Blackout Baby | Teen Ink

Blackout Baby

February 9, 2010
By Anonymous

On the evening my parents retrieved their first-born son from jail, the night before my mom’s birthday, we all sat in front of our unnecessarily large television with our T.V. trays in front of us as we ate dinner.


Momma made cardone, an Italian vegetable only available at Christmas. She fried it on the stove in a small frying pan in our Noel-infused kitchen. I paired it with a small red puddle of ketchup for dipping against momma’s objections. I was defaming everything that was Italian, she said with an Italian mother’s rasp in her voice.

I paired it with a can of lukewarm Diet Coke.

I wore a pair of heavily worn pajama pants and a comfortably large T-shirt faded from age.

We laughed. We talked. We watched nothing in particular on television.

The magnitude of normalcy distressed me.

This wasn’t real.

It was all too ordinary, too mundane and too completely bland of an evening for what had just transpired.

And in our world, there’s nothing worse than being ordinary.

I just spent the morning behind bars instead of in a pew and my mom was lightly peppering her slightly battered cardone, attempting to season the celery-like vegetable like it was her primary concern in her world.

Normal families didn’t react this way.

But for once in my life, for the first time in what would be a long series of rejections of “our rules,” I was glad to be so unbelievably ordinary.

I was nestled around perfection on that family sofa, surrounded by the three most important people in my life as they sliced the cardone with the sides of their forks.

It was on that couch, with my hair still wet and shampoo-scented from the shower I had taken earlier to remove the tainted jail stink from my body, where I realized what and who I had missed in my life during my promiscuously paramount club queen reign.
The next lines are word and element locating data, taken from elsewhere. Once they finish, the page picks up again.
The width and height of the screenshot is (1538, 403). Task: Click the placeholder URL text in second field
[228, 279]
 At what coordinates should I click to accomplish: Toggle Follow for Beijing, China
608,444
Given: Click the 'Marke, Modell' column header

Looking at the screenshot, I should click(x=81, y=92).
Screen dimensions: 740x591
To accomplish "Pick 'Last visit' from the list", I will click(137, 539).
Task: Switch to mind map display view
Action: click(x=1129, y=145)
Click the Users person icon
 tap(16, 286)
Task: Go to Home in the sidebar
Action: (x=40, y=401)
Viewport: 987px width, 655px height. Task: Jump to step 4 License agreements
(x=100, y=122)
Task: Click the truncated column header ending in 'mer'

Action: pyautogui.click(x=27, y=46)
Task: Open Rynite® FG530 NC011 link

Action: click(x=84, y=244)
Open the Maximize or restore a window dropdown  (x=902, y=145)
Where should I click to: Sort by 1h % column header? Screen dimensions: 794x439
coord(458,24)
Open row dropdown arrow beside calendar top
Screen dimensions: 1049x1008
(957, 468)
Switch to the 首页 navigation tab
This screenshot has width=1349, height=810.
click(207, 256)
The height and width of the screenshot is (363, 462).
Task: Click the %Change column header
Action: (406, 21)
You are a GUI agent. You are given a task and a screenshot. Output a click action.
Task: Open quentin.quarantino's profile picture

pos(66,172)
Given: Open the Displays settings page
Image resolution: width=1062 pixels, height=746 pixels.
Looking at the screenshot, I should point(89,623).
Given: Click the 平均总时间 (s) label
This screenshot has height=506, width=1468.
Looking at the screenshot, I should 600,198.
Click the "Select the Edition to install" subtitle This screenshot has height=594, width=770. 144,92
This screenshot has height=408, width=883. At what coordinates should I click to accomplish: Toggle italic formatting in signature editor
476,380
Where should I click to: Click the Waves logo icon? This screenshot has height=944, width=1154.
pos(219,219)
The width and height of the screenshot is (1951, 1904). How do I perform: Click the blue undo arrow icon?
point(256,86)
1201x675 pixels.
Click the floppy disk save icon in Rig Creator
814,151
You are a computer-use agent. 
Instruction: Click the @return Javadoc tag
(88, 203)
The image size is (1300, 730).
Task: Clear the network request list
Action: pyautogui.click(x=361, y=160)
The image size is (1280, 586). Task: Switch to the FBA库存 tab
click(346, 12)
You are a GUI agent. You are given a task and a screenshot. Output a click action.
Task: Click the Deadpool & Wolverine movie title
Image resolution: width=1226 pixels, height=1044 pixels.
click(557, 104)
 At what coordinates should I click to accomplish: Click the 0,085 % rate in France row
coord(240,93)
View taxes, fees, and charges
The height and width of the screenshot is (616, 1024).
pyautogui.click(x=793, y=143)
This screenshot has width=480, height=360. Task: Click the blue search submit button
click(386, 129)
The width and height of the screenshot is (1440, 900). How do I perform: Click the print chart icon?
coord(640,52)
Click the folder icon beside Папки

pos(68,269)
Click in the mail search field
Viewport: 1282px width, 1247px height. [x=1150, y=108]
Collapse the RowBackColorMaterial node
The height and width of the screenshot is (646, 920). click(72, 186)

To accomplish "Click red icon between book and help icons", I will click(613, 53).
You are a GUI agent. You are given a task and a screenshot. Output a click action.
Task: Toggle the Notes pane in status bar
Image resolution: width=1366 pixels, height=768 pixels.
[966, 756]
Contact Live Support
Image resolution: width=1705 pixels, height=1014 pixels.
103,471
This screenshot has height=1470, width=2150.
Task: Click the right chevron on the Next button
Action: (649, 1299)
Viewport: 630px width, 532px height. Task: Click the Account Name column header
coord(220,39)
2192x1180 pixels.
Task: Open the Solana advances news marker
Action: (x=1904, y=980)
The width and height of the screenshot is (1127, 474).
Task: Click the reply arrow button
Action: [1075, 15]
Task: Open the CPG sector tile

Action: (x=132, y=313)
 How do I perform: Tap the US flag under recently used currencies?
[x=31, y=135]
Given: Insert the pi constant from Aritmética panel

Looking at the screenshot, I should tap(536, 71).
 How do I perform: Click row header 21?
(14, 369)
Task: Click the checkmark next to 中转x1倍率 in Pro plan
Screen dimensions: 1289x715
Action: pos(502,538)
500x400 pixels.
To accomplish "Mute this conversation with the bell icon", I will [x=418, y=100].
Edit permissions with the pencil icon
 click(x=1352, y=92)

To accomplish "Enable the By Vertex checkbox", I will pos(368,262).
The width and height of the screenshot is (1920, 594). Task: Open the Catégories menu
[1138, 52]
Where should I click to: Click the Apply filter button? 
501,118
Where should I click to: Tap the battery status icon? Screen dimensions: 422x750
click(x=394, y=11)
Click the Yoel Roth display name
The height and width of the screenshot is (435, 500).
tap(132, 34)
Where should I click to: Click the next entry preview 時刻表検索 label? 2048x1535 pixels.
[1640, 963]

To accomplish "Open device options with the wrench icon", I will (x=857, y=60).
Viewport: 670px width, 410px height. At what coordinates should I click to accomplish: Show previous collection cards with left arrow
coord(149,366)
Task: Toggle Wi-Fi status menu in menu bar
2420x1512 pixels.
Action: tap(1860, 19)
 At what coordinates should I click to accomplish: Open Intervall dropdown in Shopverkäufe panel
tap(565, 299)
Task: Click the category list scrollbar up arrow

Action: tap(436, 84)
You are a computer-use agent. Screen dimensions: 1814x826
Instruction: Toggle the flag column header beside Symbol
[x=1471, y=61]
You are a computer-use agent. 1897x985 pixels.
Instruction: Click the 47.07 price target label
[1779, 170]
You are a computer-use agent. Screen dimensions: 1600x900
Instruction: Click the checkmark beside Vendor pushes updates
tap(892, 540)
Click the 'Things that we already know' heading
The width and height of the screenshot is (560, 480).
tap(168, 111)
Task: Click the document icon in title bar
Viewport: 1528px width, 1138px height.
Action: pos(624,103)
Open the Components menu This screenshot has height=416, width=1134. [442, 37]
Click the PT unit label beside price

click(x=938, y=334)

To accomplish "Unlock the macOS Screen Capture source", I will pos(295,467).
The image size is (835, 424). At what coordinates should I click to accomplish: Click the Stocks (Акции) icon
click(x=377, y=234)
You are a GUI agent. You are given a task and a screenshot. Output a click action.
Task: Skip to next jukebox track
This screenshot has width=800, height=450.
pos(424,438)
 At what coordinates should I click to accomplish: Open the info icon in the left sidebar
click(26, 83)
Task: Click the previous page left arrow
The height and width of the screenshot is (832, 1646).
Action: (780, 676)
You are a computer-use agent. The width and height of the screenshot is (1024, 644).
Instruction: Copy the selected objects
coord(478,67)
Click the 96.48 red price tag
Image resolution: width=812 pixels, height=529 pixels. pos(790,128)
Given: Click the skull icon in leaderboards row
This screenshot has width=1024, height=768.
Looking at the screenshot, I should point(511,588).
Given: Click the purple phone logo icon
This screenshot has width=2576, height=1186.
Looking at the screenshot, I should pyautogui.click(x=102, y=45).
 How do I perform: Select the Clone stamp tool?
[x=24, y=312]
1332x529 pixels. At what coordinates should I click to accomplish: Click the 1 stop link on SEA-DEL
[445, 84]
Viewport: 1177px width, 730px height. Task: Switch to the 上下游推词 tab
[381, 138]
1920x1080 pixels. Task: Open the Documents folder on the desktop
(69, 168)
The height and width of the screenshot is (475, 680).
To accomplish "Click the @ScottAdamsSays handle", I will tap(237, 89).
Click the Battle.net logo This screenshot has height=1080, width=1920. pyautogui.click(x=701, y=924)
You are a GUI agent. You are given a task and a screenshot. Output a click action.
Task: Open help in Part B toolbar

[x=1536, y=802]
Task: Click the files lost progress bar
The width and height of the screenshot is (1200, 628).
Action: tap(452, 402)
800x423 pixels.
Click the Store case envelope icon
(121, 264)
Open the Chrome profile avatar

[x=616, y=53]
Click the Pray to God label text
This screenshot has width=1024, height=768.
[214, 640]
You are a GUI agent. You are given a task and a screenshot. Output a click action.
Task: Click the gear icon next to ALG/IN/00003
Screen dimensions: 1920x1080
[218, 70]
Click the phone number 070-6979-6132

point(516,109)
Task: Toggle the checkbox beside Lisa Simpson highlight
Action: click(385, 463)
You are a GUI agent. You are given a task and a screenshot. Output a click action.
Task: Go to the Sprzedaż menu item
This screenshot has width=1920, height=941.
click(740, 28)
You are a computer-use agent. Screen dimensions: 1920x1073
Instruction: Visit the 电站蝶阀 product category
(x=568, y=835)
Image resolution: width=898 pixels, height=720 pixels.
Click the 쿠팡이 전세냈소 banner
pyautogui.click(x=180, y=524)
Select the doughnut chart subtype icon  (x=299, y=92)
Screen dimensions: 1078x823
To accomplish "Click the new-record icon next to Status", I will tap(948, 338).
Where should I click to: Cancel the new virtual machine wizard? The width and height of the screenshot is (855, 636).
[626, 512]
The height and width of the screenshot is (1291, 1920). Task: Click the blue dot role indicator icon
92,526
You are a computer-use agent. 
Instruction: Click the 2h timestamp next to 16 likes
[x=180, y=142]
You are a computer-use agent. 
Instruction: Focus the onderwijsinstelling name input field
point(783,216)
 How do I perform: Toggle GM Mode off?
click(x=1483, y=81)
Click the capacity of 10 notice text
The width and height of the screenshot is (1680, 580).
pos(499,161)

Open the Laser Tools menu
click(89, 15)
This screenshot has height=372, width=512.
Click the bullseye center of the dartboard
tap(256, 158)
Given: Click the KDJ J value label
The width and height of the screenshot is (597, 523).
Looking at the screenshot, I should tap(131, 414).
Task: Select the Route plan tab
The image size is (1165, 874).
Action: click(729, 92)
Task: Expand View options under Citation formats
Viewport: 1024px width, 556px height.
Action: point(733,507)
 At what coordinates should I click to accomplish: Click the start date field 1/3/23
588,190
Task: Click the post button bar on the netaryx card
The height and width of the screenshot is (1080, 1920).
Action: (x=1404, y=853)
Beauty pageant winners and club queens rarely have time for family. Because getting and giving back-alley b******* like handshakes at a conference eats a lot of spare time.

“It’s good to have you home,” my dad said to me with a turn of his head as he walked out of the family room before going to bed that evening.

I sat on the sofa, the wonderfully awful gray-beige-colored sofa slightly stained from simply being lived on, after my dad closed the white, window-paneled French doors to our living room to absorb what I missed so much as I sat in the unfamiliar, unwelcoming, frigidly unpleasant jail.

It was good to be home.

The jailbird beauty queen was glad to not be festering in jail anymore like a piece of societal leftover.

The honors student-turned-arrestee didn’t know whose hands his life was in now.

The glimmering, superficial club queen was starting to figure out what really mattered in life, as he lied enshrouded in his own baby-blue sheets stained white from his face-perfecting acne medication.

The only thing that would have made everything just a little bit better, he thought, was a nice, stiff Screwdriver or a body shot off a half-naked man.

Maybe then, just maybe, he could black out some of the mind-numbing pain that started to sink in internally that night, as he lied alone in his bed wondering what to do next.
Rewind.

The author's comments:
This is an excerpt from the larger work "Blackout Baby."